** Task to complete **
Would you return the lines between the one holding "The height and width of the screenshot is (398, 898)." and the one holding "Select catcher Santos Garcia", inclusive, and only those, exactly as they stand in the listing below?

--

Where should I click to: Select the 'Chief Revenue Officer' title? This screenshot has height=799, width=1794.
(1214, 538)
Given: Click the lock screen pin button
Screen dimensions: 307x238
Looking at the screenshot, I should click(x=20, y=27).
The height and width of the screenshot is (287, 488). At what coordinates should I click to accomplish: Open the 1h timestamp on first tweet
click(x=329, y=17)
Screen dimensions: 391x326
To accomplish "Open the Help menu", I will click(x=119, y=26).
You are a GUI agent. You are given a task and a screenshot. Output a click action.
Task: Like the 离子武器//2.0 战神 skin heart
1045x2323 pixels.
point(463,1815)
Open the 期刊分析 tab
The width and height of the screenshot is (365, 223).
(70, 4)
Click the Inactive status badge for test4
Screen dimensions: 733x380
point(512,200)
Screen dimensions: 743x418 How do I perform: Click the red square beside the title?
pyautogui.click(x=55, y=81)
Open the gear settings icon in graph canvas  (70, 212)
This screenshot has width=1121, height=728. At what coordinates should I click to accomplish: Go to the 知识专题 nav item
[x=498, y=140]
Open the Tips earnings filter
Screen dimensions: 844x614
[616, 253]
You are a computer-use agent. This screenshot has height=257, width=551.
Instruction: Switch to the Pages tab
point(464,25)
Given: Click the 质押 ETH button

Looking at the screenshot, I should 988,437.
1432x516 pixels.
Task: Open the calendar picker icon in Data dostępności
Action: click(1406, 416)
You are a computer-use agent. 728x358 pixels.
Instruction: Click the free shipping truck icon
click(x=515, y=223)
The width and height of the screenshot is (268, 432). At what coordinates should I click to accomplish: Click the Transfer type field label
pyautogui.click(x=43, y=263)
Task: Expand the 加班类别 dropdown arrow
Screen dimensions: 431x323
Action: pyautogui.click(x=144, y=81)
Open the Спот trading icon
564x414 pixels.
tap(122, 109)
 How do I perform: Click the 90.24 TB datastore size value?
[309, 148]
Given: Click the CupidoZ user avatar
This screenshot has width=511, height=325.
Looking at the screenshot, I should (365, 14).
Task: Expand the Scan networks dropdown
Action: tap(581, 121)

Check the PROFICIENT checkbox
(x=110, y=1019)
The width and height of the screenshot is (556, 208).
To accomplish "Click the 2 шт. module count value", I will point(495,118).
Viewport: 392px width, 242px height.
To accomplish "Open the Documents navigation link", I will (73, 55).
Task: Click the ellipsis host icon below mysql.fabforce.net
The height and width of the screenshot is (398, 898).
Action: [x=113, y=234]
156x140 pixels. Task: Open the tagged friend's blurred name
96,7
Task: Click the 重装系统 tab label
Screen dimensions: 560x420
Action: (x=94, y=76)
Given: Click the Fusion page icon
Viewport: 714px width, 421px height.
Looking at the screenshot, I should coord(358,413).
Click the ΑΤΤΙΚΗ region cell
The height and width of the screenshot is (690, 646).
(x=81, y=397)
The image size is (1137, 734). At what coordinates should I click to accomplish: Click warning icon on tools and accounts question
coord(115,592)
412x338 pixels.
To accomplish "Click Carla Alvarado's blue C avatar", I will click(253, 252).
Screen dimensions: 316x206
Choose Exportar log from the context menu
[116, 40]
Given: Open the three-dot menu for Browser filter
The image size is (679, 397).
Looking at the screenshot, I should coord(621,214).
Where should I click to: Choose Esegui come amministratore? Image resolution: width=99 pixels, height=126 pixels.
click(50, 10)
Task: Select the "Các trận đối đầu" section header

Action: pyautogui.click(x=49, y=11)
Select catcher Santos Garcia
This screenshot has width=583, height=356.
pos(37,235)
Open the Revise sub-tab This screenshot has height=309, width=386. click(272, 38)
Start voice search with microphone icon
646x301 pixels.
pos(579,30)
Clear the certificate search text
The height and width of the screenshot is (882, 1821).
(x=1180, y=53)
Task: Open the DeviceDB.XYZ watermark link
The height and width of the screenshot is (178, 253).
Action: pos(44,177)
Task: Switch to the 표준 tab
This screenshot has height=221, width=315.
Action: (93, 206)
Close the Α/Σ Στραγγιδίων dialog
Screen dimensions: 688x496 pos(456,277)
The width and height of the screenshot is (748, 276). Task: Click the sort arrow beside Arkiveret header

--

** Answer section **
The height and width of the screenshot is (398, 898).
Action: [x=113, y=234]
156x140 pixels. Task: Open the tagged friend's blurred name
96,7
Task: Click the 重装系统 tab label
Screen dimensions: 560x420
Action: (x=94, y=76)
Given: Click the Fusion page icon
Viewport: 714px width, 421px height.
Looking at the screenshot, I should coord(358,413).
Click the ΑΤΤΙΚΗ region cell
The height and width of the screenshot is (690, 646).
(x=81, y=397)
The image size is (1137, 734). At what coordinates should I click to accomplish: Click warning icon on tools and accounts question
coord(115,592)
412x338 pixels.
To accomplish "Click Carla Alvarado's blue C avatar", I will click(253, 252).
Screen dimensions: 316x206
Choose Exportar log from the context menu
[116, 40]
Given: Open the three-dot menu for Browser filter
The image size is (679, 397).
Looking at the screenshot, I should coord(621,214).
Where should I click to: Choose Esegui come amministratore? Image resolution: width=99 pixels, height=126 pixels.
click(50, 10)
Task: Select the "Các trận đối đầu" section header

Action: pyautogui.click(x=49, y=11)
Select catcher Santos Garcia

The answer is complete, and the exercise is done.